_WHAT YOU HAVE TO DO_. Below are some records. Return exactly the lines from the one with "Click the Rejected stat card" to the one with "1456x819 pixels.", and nothing else.

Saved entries
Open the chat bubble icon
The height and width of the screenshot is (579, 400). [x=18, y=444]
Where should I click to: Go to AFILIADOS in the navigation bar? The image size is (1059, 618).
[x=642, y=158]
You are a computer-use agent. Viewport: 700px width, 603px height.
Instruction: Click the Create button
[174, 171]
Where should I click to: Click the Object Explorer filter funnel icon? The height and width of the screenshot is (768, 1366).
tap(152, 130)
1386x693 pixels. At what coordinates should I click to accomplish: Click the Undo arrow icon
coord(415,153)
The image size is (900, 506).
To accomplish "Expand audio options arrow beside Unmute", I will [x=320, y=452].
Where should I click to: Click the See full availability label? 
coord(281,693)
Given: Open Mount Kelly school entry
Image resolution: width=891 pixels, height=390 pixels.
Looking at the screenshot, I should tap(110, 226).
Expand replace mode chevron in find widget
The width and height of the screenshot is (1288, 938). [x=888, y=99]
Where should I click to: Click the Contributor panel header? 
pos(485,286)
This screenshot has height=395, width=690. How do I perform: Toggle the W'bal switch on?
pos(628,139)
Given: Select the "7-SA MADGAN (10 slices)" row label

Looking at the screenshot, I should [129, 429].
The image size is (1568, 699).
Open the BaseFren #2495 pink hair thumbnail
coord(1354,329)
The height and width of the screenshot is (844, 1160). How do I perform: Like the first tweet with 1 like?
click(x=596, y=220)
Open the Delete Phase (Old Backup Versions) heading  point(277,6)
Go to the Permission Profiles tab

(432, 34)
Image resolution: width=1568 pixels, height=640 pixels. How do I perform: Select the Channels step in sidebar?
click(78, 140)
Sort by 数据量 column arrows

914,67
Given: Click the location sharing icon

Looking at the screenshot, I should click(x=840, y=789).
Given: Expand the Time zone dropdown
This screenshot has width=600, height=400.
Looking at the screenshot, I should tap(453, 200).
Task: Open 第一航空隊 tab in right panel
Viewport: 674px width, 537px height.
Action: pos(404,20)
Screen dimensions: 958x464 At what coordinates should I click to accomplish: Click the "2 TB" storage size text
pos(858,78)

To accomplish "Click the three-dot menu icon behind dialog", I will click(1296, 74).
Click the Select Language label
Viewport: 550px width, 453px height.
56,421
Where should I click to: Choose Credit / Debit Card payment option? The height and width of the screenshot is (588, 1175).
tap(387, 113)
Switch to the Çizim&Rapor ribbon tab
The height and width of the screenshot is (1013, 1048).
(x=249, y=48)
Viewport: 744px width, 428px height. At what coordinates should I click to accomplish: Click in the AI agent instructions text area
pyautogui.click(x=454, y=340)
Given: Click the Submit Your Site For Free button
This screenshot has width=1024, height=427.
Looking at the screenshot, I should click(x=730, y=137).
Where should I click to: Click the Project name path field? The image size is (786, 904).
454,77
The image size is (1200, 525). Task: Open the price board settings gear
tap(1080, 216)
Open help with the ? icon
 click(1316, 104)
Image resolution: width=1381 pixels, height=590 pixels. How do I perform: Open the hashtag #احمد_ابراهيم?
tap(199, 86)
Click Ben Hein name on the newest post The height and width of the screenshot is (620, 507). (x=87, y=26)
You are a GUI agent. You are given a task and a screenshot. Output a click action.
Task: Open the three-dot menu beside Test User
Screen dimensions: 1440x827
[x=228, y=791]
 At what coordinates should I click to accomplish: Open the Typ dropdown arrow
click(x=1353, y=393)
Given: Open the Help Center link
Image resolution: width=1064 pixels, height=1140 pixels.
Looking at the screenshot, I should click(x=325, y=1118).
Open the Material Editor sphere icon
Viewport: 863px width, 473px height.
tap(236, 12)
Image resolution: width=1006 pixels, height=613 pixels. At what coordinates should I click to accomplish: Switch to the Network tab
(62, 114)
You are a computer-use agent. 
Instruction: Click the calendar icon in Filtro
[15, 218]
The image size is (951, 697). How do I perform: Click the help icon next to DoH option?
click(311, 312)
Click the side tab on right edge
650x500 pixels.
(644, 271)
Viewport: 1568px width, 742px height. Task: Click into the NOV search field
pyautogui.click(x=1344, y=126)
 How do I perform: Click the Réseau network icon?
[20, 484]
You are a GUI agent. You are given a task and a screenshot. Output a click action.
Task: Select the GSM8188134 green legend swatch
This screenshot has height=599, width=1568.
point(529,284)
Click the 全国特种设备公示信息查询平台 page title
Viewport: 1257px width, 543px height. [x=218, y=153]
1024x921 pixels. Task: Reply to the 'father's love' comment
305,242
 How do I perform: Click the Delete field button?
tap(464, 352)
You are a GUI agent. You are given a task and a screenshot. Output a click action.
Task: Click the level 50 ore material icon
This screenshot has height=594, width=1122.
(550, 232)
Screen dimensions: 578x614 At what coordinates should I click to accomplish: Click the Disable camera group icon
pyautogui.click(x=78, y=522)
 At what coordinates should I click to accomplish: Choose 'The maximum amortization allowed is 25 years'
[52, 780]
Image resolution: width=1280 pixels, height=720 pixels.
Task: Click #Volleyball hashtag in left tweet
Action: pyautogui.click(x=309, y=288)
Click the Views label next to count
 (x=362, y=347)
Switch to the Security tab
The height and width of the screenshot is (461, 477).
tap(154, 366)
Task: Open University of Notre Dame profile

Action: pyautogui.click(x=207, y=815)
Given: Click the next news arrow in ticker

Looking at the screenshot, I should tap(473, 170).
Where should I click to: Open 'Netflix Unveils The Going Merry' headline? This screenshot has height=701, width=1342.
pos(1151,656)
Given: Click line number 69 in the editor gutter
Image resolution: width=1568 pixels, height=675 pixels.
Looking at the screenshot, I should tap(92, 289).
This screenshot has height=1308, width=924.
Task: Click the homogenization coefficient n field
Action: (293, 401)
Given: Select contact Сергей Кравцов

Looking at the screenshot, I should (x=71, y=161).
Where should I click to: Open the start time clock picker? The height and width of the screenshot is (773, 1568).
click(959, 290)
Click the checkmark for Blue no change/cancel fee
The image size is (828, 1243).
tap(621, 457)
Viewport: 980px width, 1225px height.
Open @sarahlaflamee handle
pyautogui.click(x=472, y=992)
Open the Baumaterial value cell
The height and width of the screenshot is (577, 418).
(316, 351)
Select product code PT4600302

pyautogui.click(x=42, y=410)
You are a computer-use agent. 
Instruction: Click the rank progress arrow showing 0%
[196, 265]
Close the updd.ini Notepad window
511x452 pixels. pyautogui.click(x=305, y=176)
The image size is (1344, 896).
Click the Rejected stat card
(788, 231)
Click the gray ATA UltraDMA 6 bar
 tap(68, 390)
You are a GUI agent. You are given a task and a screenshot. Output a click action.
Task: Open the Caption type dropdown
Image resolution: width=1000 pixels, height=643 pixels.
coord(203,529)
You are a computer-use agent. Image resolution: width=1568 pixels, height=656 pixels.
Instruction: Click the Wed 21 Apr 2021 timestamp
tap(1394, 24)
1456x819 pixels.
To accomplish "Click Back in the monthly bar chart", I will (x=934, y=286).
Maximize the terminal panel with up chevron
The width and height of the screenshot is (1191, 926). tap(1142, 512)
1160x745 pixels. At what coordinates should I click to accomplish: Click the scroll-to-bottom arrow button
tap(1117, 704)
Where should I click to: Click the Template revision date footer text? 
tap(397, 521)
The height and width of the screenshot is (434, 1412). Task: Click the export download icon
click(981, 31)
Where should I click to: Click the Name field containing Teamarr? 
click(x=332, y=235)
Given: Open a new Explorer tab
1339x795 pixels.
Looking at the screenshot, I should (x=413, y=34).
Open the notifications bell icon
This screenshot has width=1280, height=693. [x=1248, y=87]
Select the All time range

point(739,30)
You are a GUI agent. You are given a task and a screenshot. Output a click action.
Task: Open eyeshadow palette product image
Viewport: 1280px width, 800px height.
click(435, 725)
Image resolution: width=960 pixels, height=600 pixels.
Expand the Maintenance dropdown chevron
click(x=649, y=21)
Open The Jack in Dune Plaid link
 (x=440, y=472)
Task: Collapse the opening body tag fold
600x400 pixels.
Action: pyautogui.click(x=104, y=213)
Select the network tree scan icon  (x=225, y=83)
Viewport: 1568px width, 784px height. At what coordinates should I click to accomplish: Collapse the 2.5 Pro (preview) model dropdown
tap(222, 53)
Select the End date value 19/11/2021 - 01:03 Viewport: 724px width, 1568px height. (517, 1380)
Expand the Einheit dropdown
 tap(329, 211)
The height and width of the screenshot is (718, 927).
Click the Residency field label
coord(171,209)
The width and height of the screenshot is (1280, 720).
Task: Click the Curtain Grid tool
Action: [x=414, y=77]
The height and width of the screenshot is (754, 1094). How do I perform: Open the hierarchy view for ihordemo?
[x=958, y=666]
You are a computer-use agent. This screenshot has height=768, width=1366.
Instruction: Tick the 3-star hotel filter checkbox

_SOLVED PROBLEM_.
Click the Rejected stat card
(788, 231)
Click the gray ATA UltraDMA 6 bar
 tap(68, 390)
You are a GUI agent. You are given a task and a screenshot. Output a click action.
Task: Open the Caption type dropdown
Image resolution: width=1000 pixels, height=643 pixels.
coord(203,529)
You are a computer-use agent. Image resolution: width=1568 pixels, height=656 pixels.
Instruction: Click the Wed 21 Apr 2021 timestamp
tap(1394, 24)
1456x819 pixels.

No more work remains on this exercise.